● Task prompt
Reply with exactly the lines from the one that contains "Viewport: 786px width, 523px" through the last line of the records below, and with no other lines.

(Records from a data collection)
━━━━
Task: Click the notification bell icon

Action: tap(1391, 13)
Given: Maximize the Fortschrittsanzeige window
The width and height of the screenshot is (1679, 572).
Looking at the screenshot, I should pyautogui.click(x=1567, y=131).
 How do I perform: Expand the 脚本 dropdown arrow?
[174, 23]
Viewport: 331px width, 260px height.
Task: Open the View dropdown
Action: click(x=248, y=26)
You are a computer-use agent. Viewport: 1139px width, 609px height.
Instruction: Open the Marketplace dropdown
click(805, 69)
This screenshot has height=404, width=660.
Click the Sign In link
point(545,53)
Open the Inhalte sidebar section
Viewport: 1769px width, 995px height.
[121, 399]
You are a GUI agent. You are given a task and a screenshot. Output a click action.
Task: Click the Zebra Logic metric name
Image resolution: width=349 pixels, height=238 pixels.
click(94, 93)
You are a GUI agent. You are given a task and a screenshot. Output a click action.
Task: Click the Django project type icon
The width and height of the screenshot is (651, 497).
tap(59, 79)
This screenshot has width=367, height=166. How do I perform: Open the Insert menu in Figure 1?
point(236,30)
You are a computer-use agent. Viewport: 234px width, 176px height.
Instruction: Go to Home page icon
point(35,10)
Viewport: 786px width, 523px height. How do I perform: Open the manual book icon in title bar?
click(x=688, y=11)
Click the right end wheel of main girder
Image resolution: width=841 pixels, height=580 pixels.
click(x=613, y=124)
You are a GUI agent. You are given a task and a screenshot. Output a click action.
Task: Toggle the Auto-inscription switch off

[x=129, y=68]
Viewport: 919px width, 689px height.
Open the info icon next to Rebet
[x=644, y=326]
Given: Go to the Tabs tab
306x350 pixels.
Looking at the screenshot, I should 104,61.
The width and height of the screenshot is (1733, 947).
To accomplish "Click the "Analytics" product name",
━━━━
● Exercise output
Viewport: 786px width, 523px height. How do I perform: Open the manual book icon in title bar?
click(x=688, y=11)
Click the right end wheel of main girder
Image resolution: width=841 pixels, height=580 pixels.
click(x=613, y=124)
You are a GUI agent. You are given a task and a screenshot. Output a click action.
Task: Toggle the Auto-inscription switch off

[x=129, y=68]
Viewport: 919px width, 689px height.
Open the info icon next to Rebet
[x=644, y=326]
Given: Go to the Tabs tab
306x350 pixels.
Looking at the screenshot, I should 104,61.
The width and height of the screenshot is (1733, 947).
To accomplish "Click the "Analytics" product name",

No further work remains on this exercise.